Source data
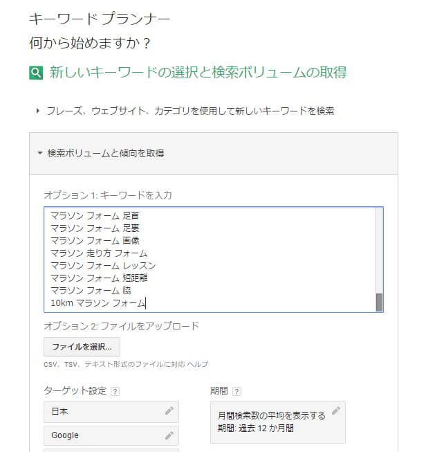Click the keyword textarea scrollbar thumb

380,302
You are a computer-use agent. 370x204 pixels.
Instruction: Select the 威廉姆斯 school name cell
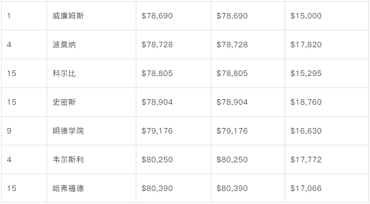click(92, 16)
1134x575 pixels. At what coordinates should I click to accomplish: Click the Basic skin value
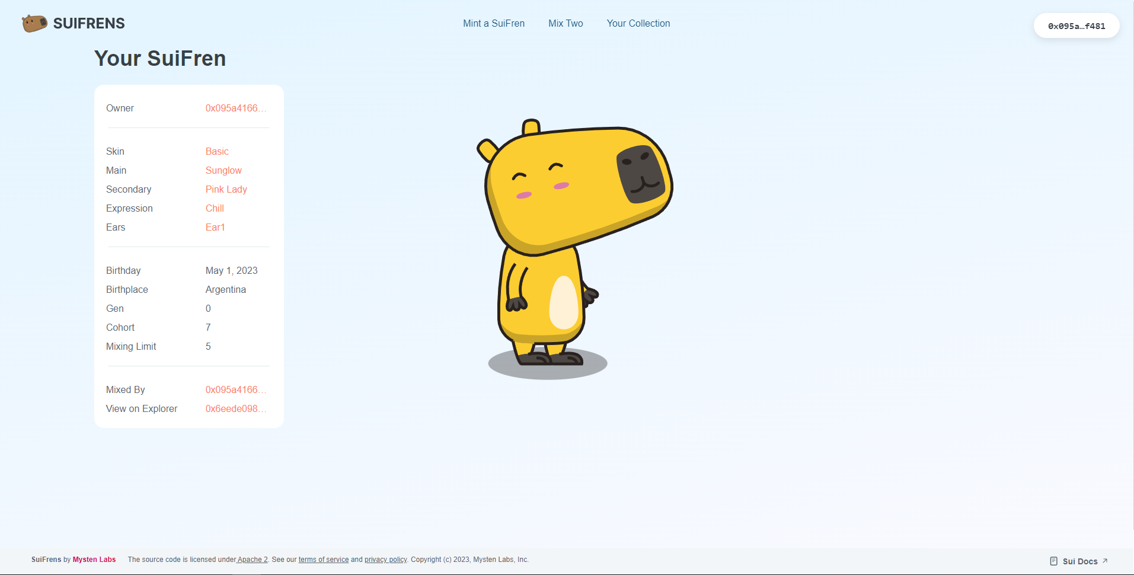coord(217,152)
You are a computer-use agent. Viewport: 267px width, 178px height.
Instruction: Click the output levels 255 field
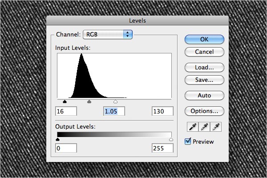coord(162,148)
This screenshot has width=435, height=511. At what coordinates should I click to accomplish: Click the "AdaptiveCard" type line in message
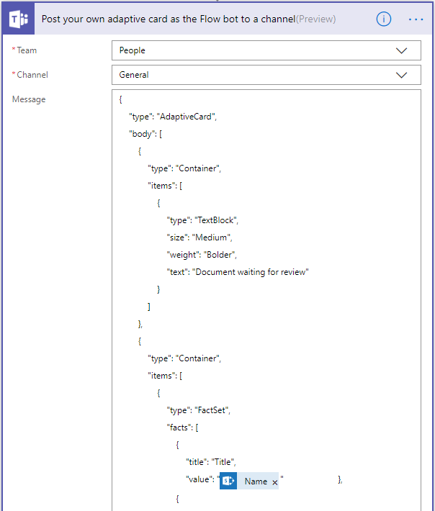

--

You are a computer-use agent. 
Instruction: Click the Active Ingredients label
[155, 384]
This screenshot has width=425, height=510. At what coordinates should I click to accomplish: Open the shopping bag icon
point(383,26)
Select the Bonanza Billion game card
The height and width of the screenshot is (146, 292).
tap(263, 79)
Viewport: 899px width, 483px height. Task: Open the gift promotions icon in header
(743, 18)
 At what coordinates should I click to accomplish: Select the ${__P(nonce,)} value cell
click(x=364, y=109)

§ ACTIVITY: Whenever a line of the data includes the word "computer", show that line in full.

§ ANSWER SECTION:
You are a computer-use agent. 370x204 pixels.
You are a computer-use agent. Viewport: 267px width, 178px height.
You are a computer-use agent. 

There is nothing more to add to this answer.